Was manchem wie schiere Hexerei des Klangmagiers Karajan vorkam, war in Wirklichkeit das Ergebnis intensiver Probenarbeit. Immer wieder wurde selbst an bekannten Werken gefeilt, jede Nuance ausgelotet, die Phrasierung und Artikulation zwischen den Streichern und den Bläsersolisten subtil abgestimmt, bis jeder absolut auf sich selbst vertrauen konnte, auch wenn der »Meister«, wie Karajan genannt wurde, im Konzert die Augen schloss und sich in Trance versenkte.

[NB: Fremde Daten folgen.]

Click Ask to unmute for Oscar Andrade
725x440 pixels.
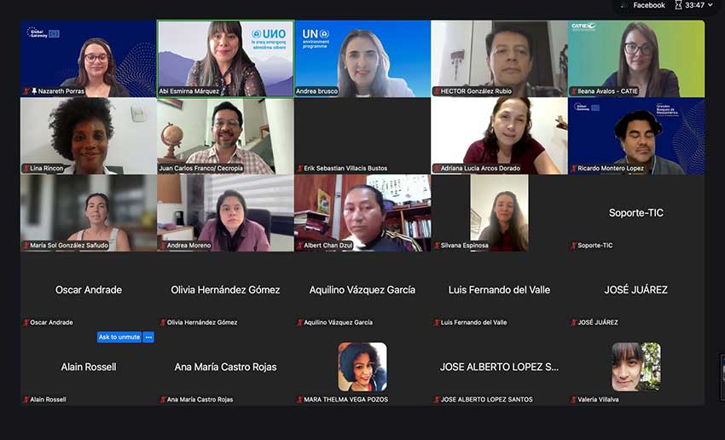pyautogui.click(x=119, y=337)
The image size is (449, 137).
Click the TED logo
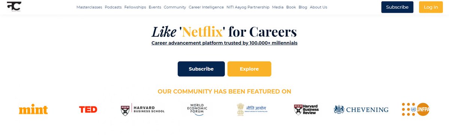point(88,110)
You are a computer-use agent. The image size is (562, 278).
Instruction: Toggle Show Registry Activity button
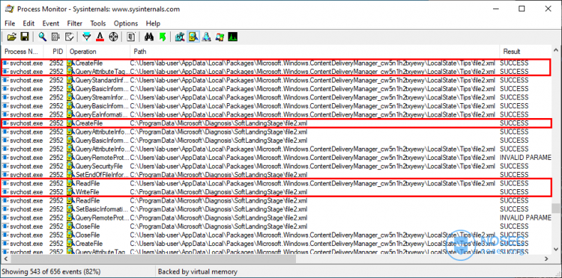179,36
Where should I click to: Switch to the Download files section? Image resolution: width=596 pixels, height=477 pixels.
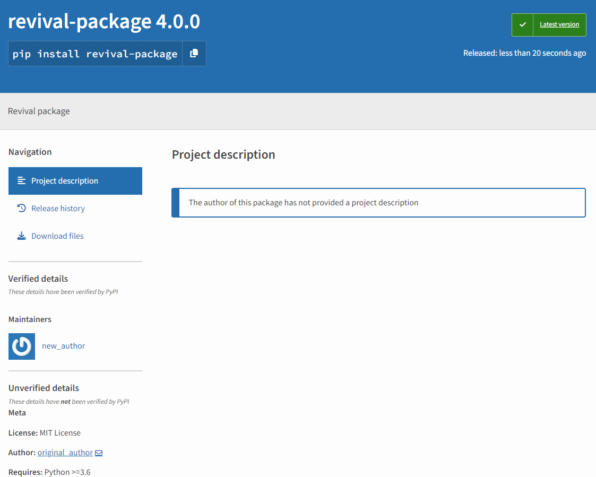pyautogui.click(x=57, y=236)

Karajans Ambition richtete sich nicht allein auf eine maßstäbliche Aufführung des Standardrepertoires, nein, er arbeitete geradezu besessen auch an Werken der Zweiten Wiener Schule, die er selbst dann auf den Probenplan setzte, wenn sie gar nicht auf dem Programm der Konzerte standen. Sogar Adorno konnte nicht umhin, in seiner Einleitung zur Musiksoziologie die Webern-Interpretationen der Berliner und ihres Chefs zu loben, wobei er allerdings darauf verzichtete, den Namen des Dirigenten zu nennen: Den Erfolgsmenschen Karajan zu rühmen, der es sogar zu Prominenz in den Bunten Blättern gebracht hatte, schickte sich wohl nicht für einen Vordenker der Avantgarde …

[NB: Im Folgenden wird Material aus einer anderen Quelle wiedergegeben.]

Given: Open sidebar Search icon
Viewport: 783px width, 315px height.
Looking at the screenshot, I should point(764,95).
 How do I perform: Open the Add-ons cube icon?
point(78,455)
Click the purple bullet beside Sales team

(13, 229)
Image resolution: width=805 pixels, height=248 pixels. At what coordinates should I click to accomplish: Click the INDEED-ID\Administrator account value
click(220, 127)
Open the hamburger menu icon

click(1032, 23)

Zwei Wörter nur, doch sagten sie mehr als lange Elogen: »Der Dirigent« titelte die Frankfurter Allgemeine, als sie am 18. Juli 1989 ihren Nachruf auf den zwei Tage zuvor verstorbenen Herbert von Karajan veröffentlichte. Karajan – sein Name war längst zum Synonym für einen ganzen Berufsstand geworden, er galt als oberste Instanz im Musikleben des 20. Jahrhunderts, das er geprägt hatte wie kein anderer. Niemand aus der Klassikbranche, der mehr Schallplatten produziert und höhere Verkaufszahlen erreicht, keiner, der die Perspektiven der Unterhaltungselektronik, der Vermarktung und der privatwirtschaftlichen Kulturförderung hellsichtiger erkannt und genutzt hätte. Und wer außer Karajan wusste mit seiner Ästhetik und Aura so sehr den Bedürfnissen der Nachkriegsgesellschaft zu entsprechen? Als eleganter Mann von Welt, charismatischer Magier des Taktstocks und omnipotenter Herrscher über die Heerscharen der Musiker entsprach er, den Theodor W. Adorno einmal als »Maestro des Wirtschaftswunders« bezeichnet hatte, vollkommen einem zeitgemäßen Ideal und Wunschbild.